一次FlinkSQL的简易尝试(涉及TOPN,JOIN,滑动窗口,动态开窗)
假象需求:
根据不同的Key,实现不同的时间范围金额求和
尝试方案
1、TableA保存Key,时间间隔,最后一次更新时间,获取每个Key的最新时间间隔数据
TableB为数据,将TableA的时间间隔打在TableB中,通过where过滤求sum
2、TableA保存Key,时间间隔,最后一次更新时间,获取每个Key的最新时间间隔数据
TableB为数据,将TableA的时间间隔打在TableB中,生成表TableC,针对TableC滑动方式动态开窗,求sum
3、不使用FlinkSQL,使用Flink Stream API + 状态实现
4、自定义WindowAssigner
方案结论
方案一:sum求和的数据,不会被清理,值会一直累加,失败
方案二:FlinkSQL,窗口不支持动态开窗,最后求和无法实现,失败
方案三:可行
方案四:可行
欢迎各位提供各种想法,有时间的可以一起来尝试下。
方案一/方案二:代码逻辑
TableA:Key、时间间隔
SingleOutputStreamOperator<TableInterval> keyTimeInterval = env.socketTextStream("localhost", 9999)

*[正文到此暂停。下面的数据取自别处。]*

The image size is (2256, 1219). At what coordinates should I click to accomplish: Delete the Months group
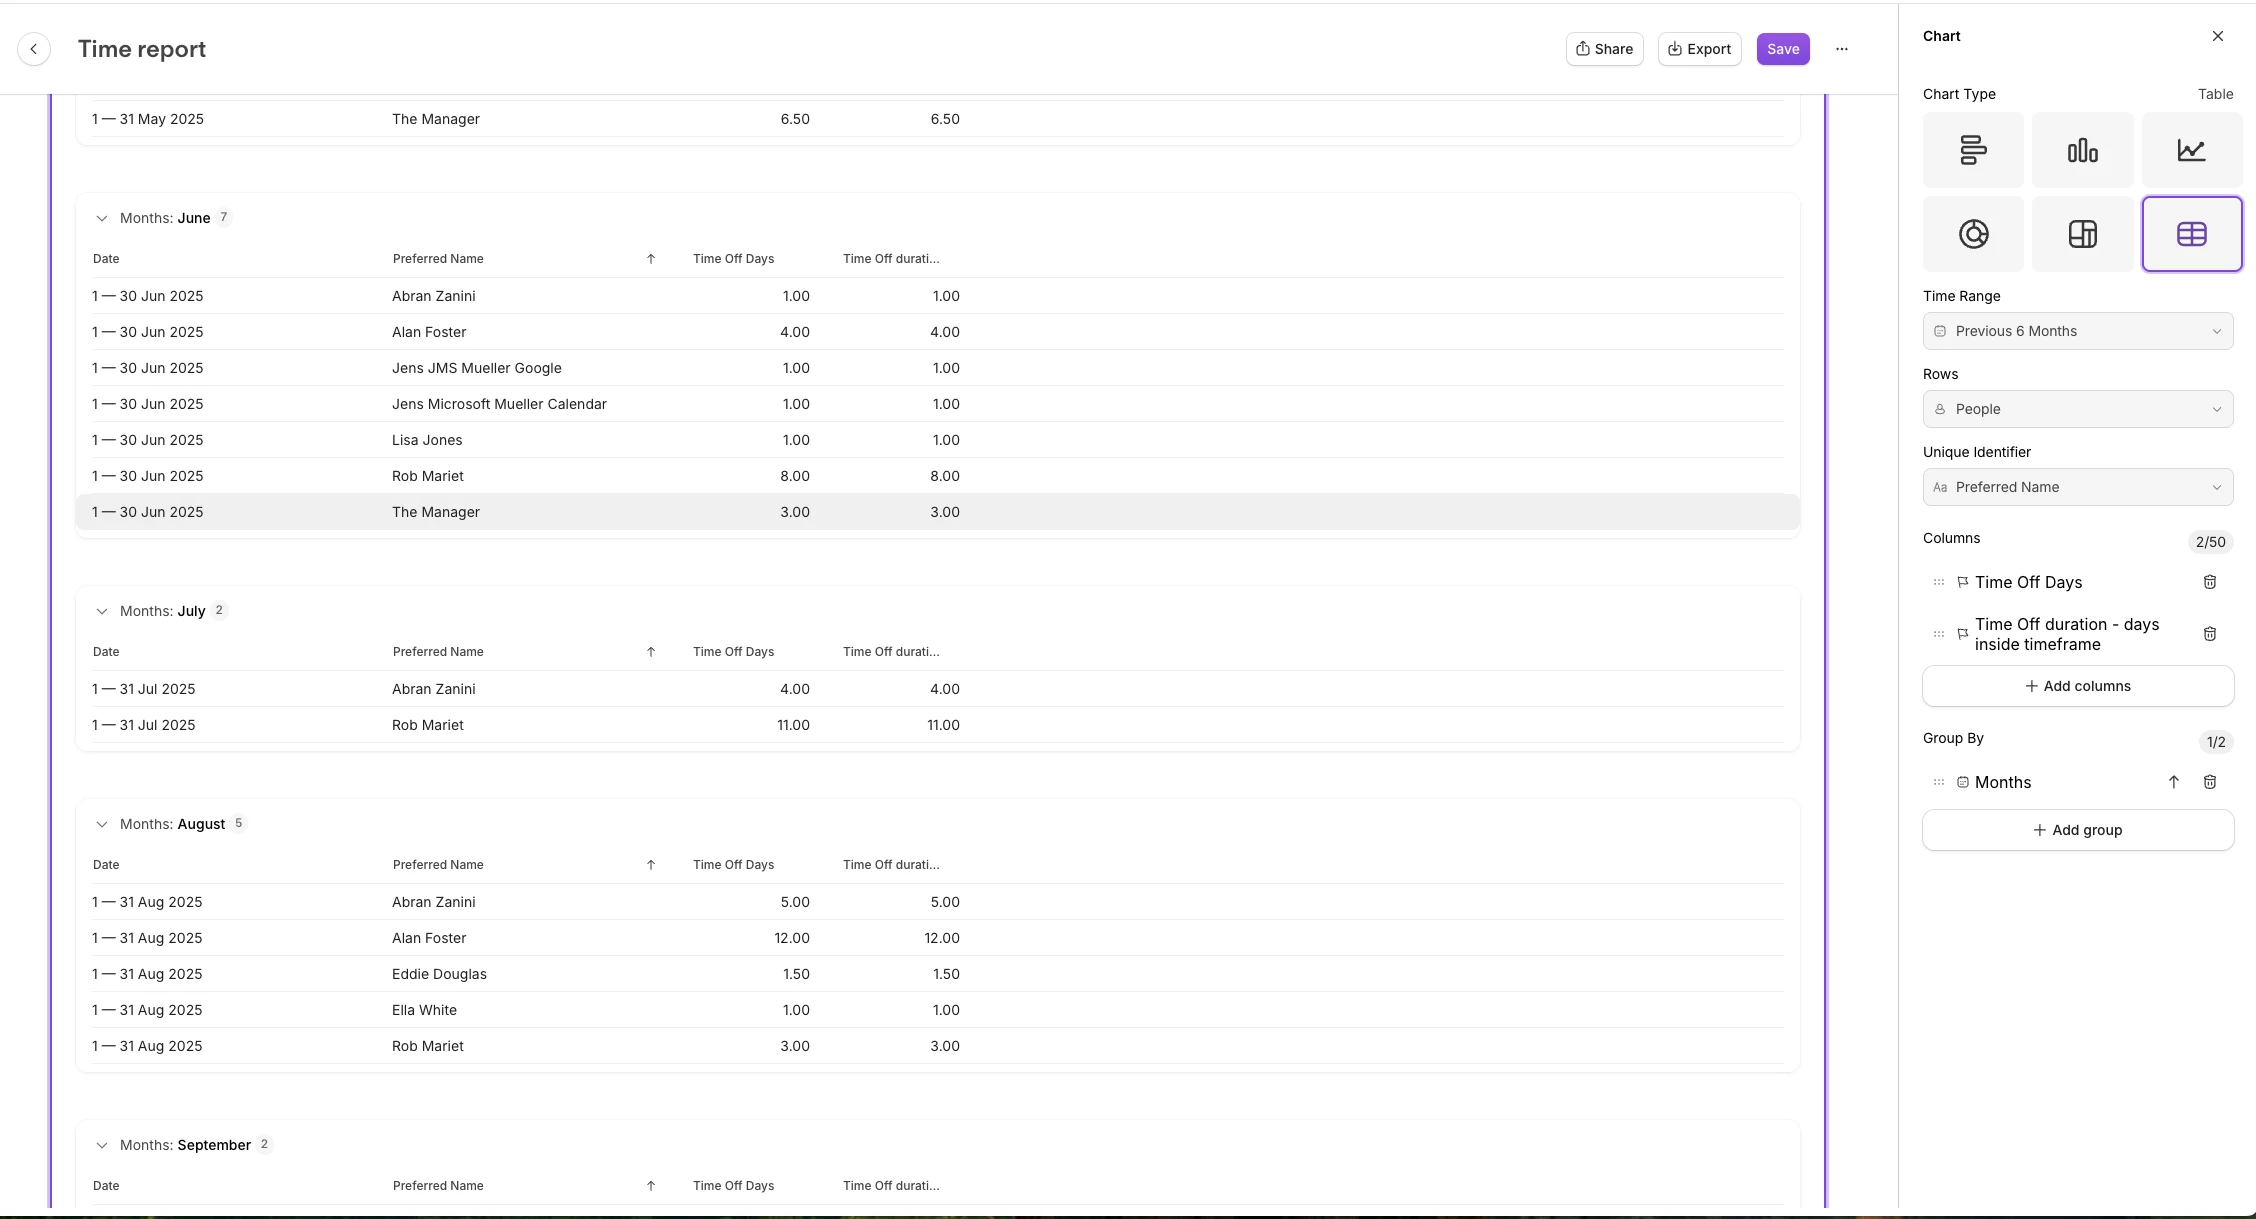click(x=2210, y=782)

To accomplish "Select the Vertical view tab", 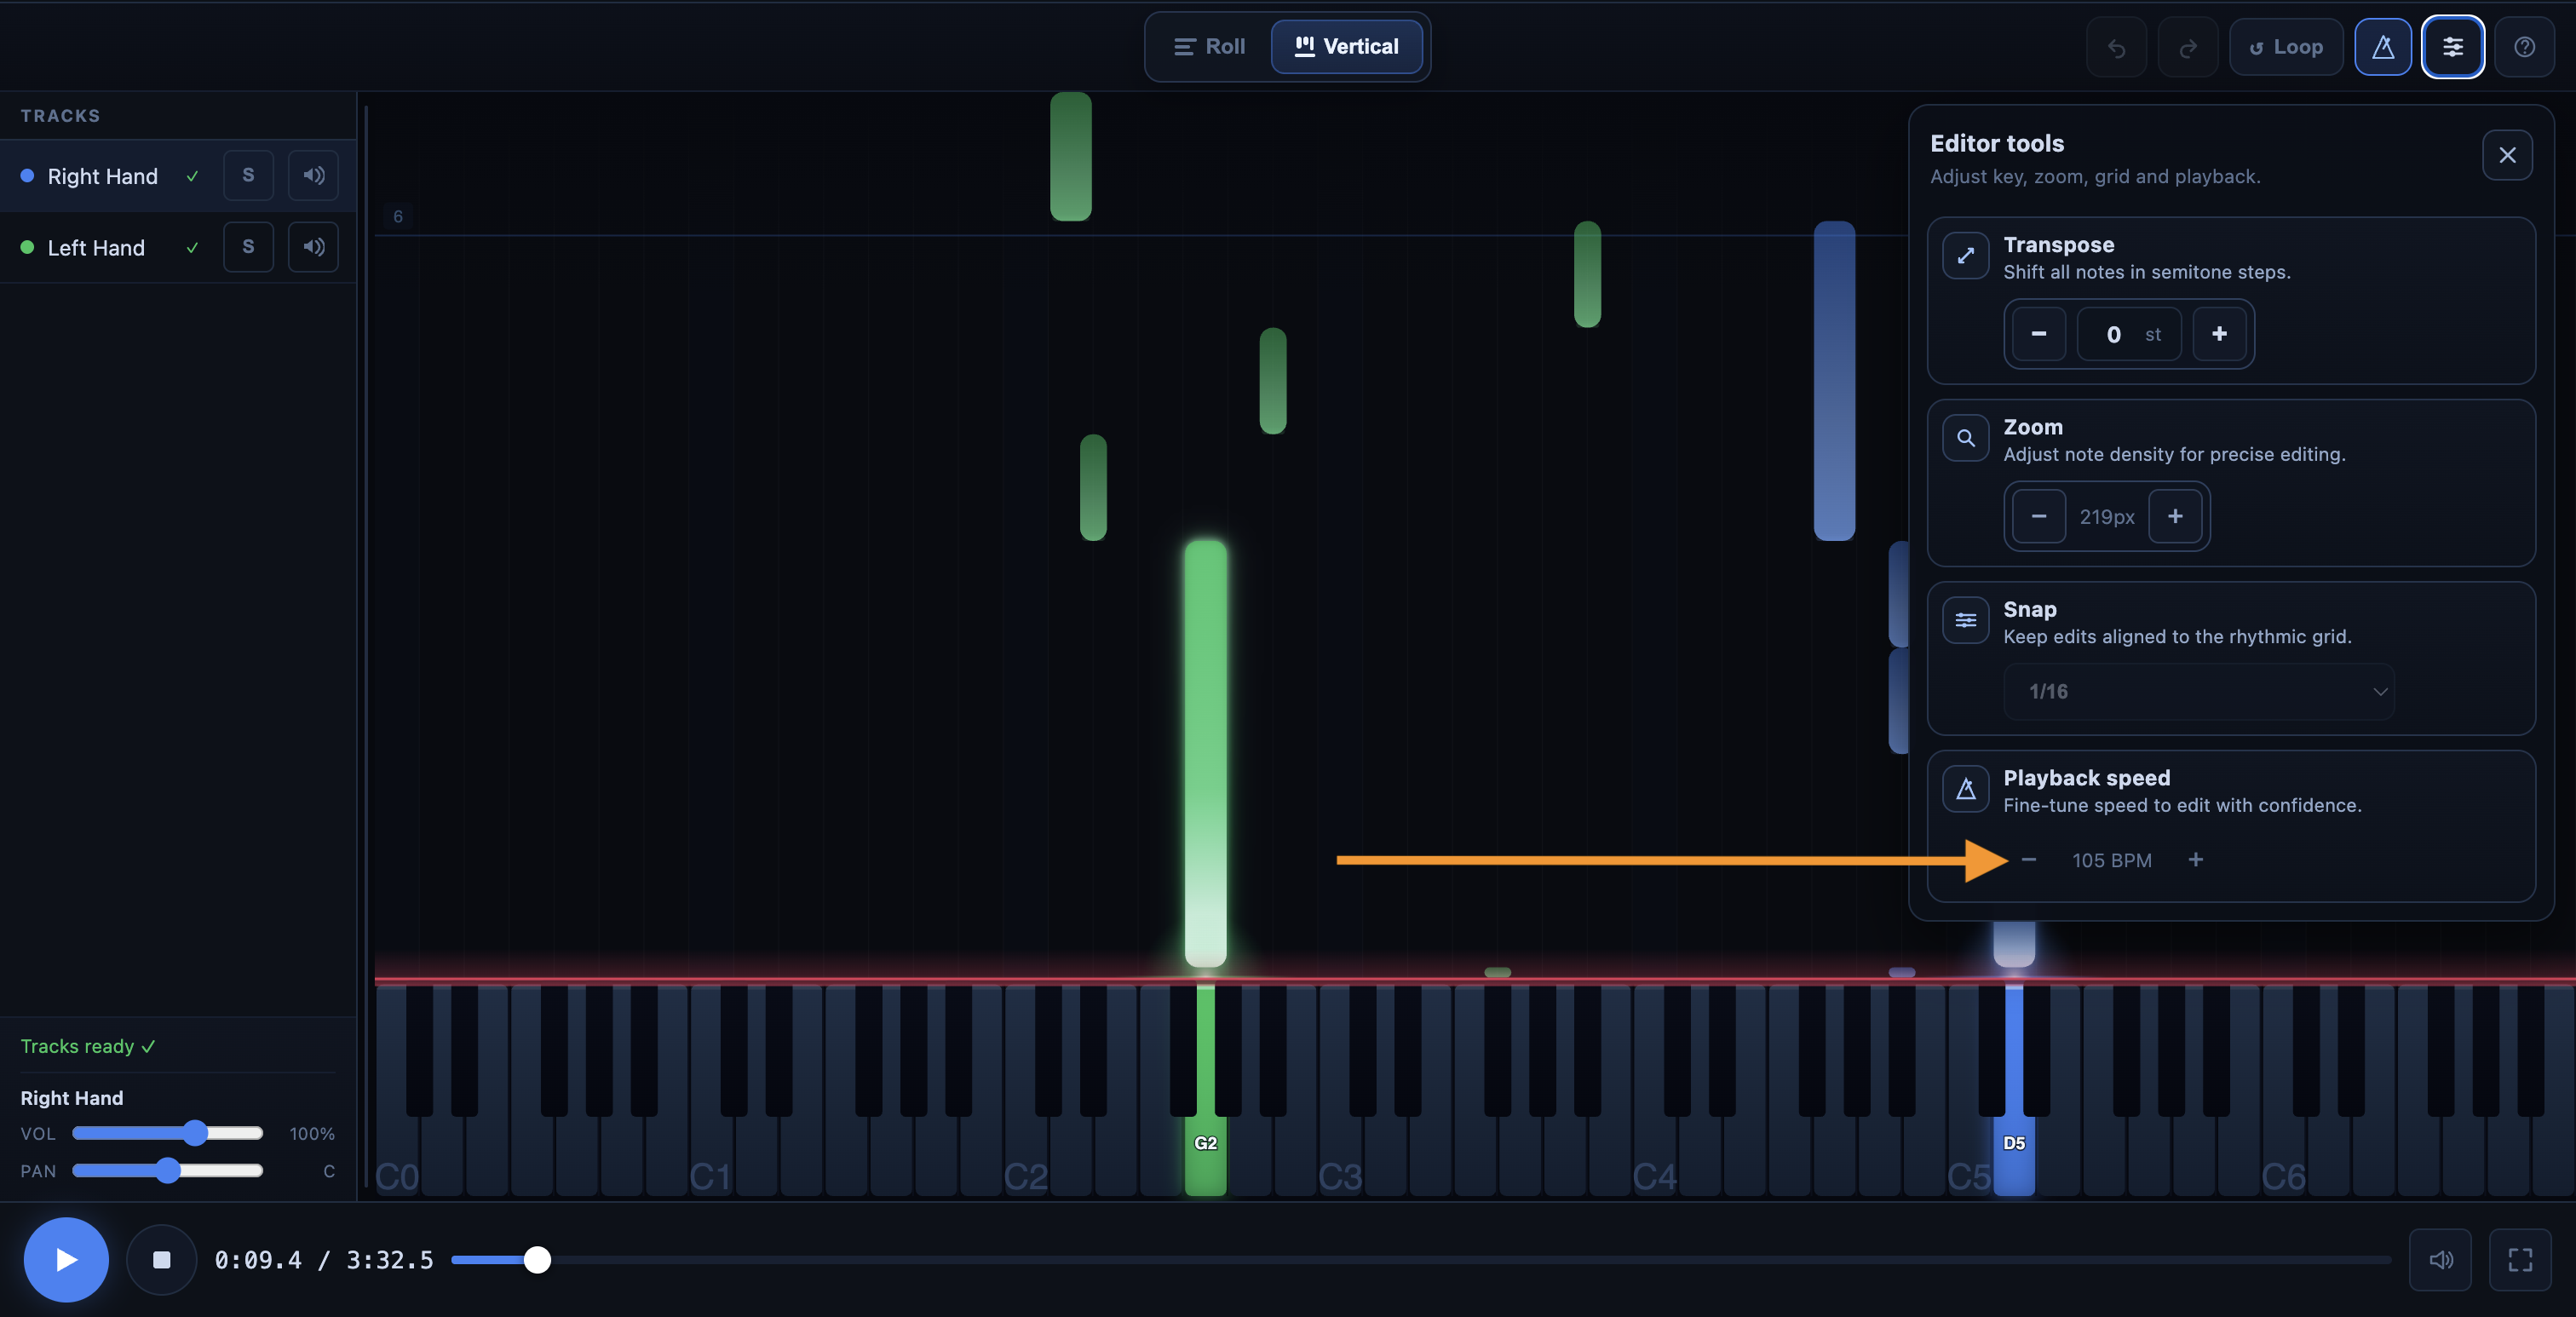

.map(new MapFunction<String, TableInterval>() {
@Override
public TableInterval map(String value) throws Exception {
String[] strings = value.split(",");
return new TableInterval(strings[0],Long.parseLong(strings[1]),Long.parseLong(strings[2]) );
}
});
TableB:基础数据
SingleOutputStreamOperator<TableData> keyData = env.socketTextStream("localhost", 9998)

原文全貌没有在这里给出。